**TASK DIRECTIONS**
Give back the entries verbatim.
------------------------------
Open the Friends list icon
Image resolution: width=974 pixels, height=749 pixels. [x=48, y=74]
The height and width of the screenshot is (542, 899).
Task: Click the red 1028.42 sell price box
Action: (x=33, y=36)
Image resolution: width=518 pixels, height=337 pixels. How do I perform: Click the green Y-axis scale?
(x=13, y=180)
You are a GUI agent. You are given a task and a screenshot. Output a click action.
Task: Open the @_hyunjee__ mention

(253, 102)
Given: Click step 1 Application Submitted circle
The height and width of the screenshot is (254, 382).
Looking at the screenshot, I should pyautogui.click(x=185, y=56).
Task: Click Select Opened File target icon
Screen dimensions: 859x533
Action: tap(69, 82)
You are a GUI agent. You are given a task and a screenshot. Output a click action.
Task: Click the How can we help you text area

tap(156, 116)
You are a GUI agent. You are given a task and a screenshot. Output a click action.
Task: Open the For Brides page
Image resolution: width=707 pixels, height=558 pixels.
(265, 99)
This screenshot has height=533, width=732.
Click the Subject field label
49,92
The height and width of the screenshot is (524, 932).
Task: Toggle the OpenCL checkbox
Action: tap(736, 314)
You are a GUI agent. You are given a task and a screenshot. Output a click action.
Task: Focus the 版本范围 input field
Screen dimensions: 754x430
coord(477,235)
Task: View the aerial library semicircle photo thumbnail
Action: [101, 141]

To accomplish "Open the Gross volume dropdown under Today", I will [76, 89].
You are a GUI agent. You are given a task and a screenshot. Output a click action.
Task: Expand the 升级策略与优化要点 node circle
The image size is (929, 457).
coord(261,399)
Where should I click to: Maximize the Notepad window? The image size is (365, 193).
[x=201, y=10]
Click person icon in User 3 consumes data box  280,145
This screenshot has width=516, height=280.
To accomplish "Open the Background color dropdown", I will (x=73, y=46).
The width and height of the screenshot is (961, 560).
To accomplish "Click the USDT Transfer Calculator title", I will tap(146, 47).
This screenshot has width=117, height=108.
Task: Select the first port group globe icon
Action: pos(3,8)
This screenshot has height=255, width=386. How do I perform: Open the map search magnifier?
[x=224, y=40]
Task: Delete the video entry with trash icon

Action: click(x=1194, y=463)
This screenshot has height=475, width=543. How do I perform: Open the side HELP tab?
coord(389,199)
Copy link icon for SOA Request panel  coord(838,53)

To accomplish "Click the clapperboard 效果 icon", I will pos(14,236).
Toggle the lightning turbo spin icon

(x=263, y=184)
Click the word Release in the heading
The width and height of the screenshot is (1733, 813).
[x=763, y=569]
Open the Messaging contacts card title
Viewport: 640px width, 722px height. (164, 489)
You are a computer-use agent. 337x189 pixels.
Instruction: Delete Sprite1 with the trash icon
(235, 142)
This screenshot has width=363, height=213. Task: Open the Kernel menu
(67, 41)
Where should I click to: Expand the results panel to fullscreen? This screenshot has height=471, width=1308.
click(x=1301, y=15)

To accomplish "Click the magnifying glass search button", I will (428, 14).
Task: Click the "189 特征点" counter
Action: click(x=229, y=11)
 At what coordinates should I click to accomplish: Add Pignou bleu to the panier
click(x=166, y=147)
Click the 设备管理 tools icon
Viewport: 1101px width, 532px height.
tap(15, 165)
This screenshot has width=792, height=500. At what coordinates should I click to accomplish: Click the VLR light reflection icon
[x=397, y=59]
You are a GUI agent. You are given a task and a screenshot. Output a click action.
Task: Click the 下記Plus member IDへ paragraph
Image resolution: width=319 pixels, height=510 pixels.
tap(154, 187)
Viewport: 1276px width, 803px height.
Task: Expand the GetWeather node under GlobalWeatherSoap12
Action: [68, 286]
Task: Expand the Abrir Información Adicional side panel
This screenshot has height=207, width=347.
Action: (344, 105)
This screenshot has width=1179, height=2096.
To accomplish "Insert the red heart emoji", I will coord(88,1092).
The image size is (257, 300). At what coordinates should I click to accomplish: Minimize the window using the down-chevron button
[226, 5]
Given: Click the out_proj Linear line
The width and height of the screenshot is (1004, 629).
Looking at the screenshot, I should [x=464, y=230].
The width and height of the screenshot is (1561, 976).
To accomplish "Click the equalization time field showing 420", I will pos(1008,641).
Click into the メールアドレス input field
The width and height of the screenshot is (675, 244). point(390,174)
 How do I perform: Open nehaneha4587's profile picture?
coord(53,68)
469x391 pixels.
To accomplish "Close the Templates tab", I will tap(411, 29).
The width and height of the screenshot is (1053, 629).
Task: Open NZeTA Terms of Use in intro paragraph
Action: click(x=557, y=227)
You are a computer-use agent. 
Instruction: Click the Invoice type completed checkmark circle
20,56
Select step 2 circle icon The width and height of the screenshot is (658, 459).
------------------------------
**EXERCISE RESULT**
Open the Friends list icon
Image resolution: width=974 pixels, height=749 pixels. [x=48, y=74]
The height and width of the screenshot is (542, 899).
Task: Click the red 1028.42 sell price box
Action: (x=33, y=36)
Image resolution: width=518 pixels, height=337 pixels. How do I perform: Click the green Y-axis scale?
(x=13, y=180)
You are a GUI agent. You are given a task and a screenshot. Output a click action.
Task: Open the @_hyunjee__ mention

(253, 102)
Given: Click step 1 Application Submitted circle
The height and width of the screenshot is (254, 382).
Looking at the screenshot, I should pyautogui.click(x=185, y=56).
Task: Click Select Opened File target icon
Screen dimensions: 859x533
Action: tap(69, 82)
You are a GUI agent. You are given a task and a screenshot. Output a click action.
Task: Click the How can we help you text area

tap(156, 116)
You are a GUI agent. You are given a task and a screenshot. Output a click action.
Task: Open the For Brides page
Image resolution: width=707 pixels, height=558 pixels.
(265, 99)
This screenshot has height=533, width=732.
Click the Subject field label
49,92
The height and width of the screenshot is (524, 932).
Task: Toggle the OpenCL checkbox
Action: tap(736, 314)
You are a GUI agent. You are given a task and a screenshot. Output a click action.
Task: Focus the 版本范围 input field
Screen dimensions: 754x430
coord(477,235)
Task: View the aerial library semicircle photo thumbnail
Action: [101, 141]

To accomplish "Open the Gross volume dropdown under Today", I will [76, 89].
You are a GUI agent. You are given a task and a screenshot. Output a click action.
Task: Expand the 升级策略与优化要点 node circle
The image size is (929, 457).
coord(261,399)
Where should I click to: Maximize the Notepad window? The image size is (365, 193).
[x=201, y=10]
Click person icon in User 3 consumes data box  280,145
This screenshot has width=516, height=280.
To accomplish "Open the Background color dropdown", I will (x=73, y=46).
The width and height of the screenshot is (961, 560).
To accomplish "Click the USDT Transfer Calculator title", I will tap(146, 47).
This screenshot has width=117, height=108.
Task: Select the first port group globe icon
Action: pos(3,8)
This screenshot has height=255, width=386. How do I perform: Open the map search magnifier?
[x=224, y=40]
Task: Delete the video entry with trash icon

Action: click(x=1194, y=463)
This screenshot has height=475, width=543. How do I perform: Open the side HELP tab?
coord(389,199)
Copy link icon for SOA Request panel  coord(838,53)

To accomplish "Click the clapperboard 效果 icon", I will pos(14,236).
Toggle the lightning turbo spin icon

(x=263, y=184)
Click the word Release in the heading
The width and height of the screenshot is (1733, 813).
[x=763, y=569]
Open the Messaging contacts card title
Viewport: 640px width, 722px height. (164, 489)
You are a computer-use agent. 337x189 pixels.
Instruction: Delete Sprite1 with the trash icon
(235, 142)
This screenshot has width=363, height=213. Task: Open the Kernel menu
(67, 41)
Where should I click to: Expand the results panel to fullscreen? This screenshot has height=471, width=1308.
click(x=1301, y=15)

To accomplish "Click the magnifying glass search button", I will (428, 14).
Task: Click the "189 特征点" counter
Action: click(x=229, y=11)
 At what coordinates should I click to accomplish: Add Pignou bleu to the panier
click(x=166, y=147)
Click the 设备管理 tools icon
Viewport: 1101px width, 532px height.
tap(15, 165)
This screenshot has width=792, height=500. At what coordinates should I click to accomplish: Click the VLR light reflection icon
[x=397, y=59]
You are a GUI agent. You are given a task and a screenshot. Output a click action.
Task: Click the 下記Plus member IDへ paragraph
Image resolution: width=319 pixels, height=510 pixels.
tap(154, 187)
Viewport: 1276px width, 803px height.
Task: Expand the GetWeather node under GlobalWeatherSoap12
Action: [68, 286]
Task: Expand the Abrir Información Adicional side panel
This screenshot has height=207, width=347.
Action: (344, 105)
This screenshot has width=1179, height=2096.
To accomplish "Insert the red heart emoji", I will coord(88,1092).
The image size is (257, 300). At what coordinates should I click to accomplish: Minimize the window using the down-chevron button
[226, 5]
Given: Click the out_proj Linear line
The width and height of the screenshot is (1004, 629).
Looking at the screenshot, I should [x=464, y=230].
The width and height of the screenshot is (1561, 976).
To accomplish "Click the equalization time field showing 420", I will pos(1008,641).
Click into the メールアドレス input field
The width and height of the screenshot is (675, 244). point(390,174)
 How do I perform: Open nehaneha4587's profile picture?
coord(53,68)
469x391 pixels.
To accomplish "Close the Templates tab", I will tap(411, 29).
The width and height of the screenshot is (1053, 629).
Task: Open NZeTA Terms of Use in intro paragraph
Action: click(x=557, y=227)
You are a computer-use agent. 
Instruction: Click the Invoice type completed checkmark circle
20,56
Select step 2 circle icon The width and height of the screenshot is (658, 459).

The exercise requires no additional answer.